An ugly man on a boat!

A force 6 is obviously too much excitement for The Silver Fox (AKA Stu)

Dogga on the high seas

Tatering across the ocean, with the boat touching on 45 degrees at times, which is slightly alarming until you're told about the physics of sailing and realise that this is perfectly normal and safe... Honest guv!

Dogga thinking it would be a good idea to moon the others from the front of the boat while out at sea.

Not such a good idea, as pulling your shorts up that inadvertently fell all the way to the deck is very tricky! Luckily I had strapped myself on to the yacht!

Standing on the pointy side of the boat... oops, erm, sorry, I mean bow of the yacht when at sea is incredibly exhilarating, particularly in the moments of weightlessness when dropping off the end of a wave into the next!

I spotted two dolphins or porpoises in front of the boat on the first day and it was great to see the their dorsal fins arching through the waves ahead. A first for me!

Dogga, Big Rich and The Silver Fox in Dartmouth. Now that's an album inlay shot! :]

This is where Stu proclamined he can't wait to be old, so he doesn't have to walk anywhere again and someone can wheel him out in his chair with a blanket, position him somewhere with a nice view and leave him to watch the world go by! How odd...

The Silver Fox, Big Rich and Andy taking on a force 6... at their leisure of course!

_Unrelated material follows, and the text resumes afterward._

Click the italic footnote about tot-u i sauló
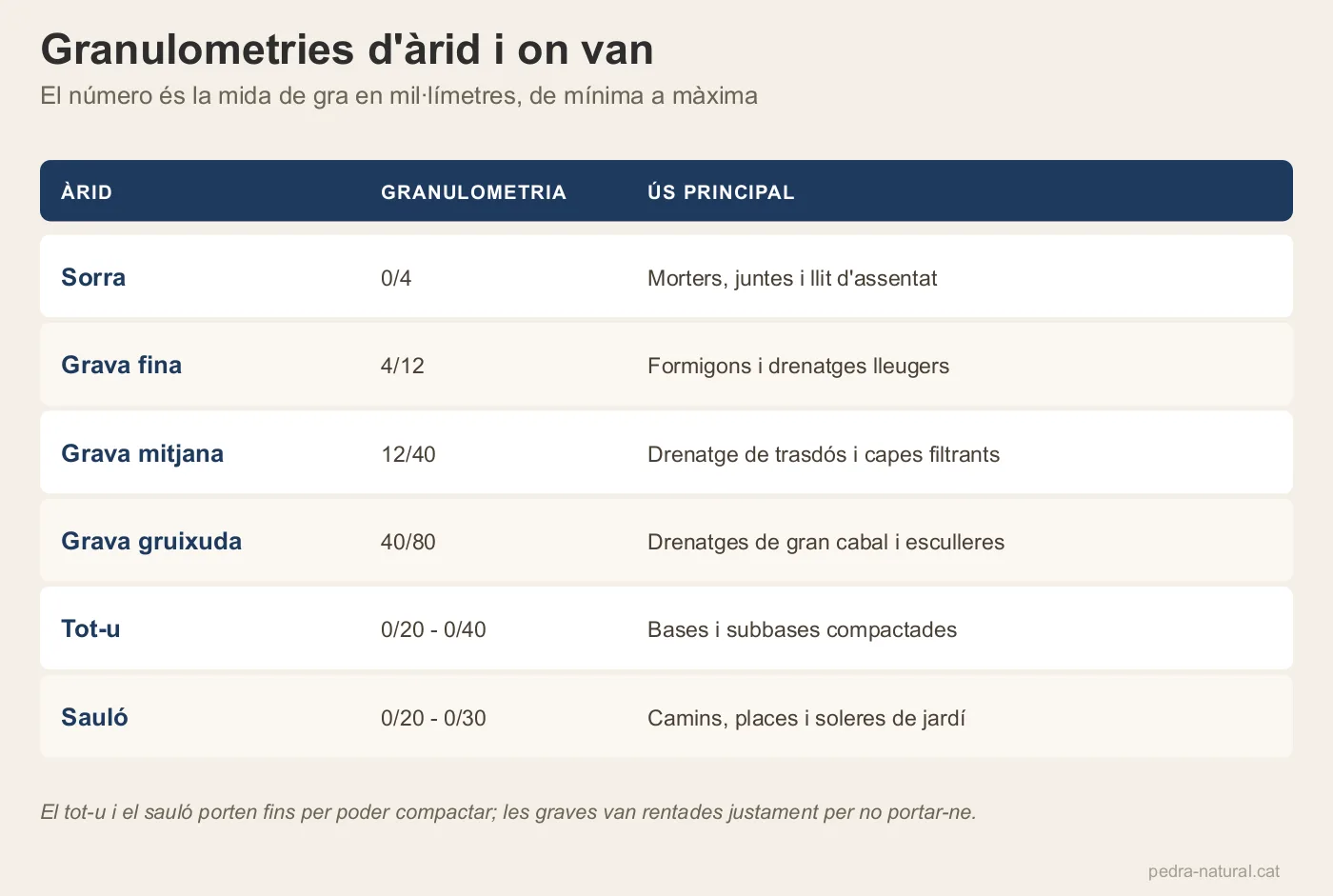The image size is (1333, 896). [508, 812]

Now a certain member of the crew *cough* Big Rich needs reminding that this is a what a smoke alarm looks like and it makes a very loud bleeping noise when it goes off!

The boat's smoke alarm went off in the middle of the night, for no good reason, but Big Rich couldn't figure out what was going on, so he goes for the Navtex shipping information gadget instead thinking it's that making the noise, despite the smoke alarm being directly next to his right ear, dealing him a mere 110dB of siren! :]
In the middle of this, I think I heard him say "Cup of tea anyone?"

I highly recommended sailing if you have not tried it before as it's so different to powered boating, but beware, land-sway seriously hits you, especially if sleeping on the boat.
I've been swaying at my desk for the past two days, but it's stopped now. It must be my brains counter action to the swaying at sea. :)

Today, I'm Most Angry About: Confusions / life / confusions in life!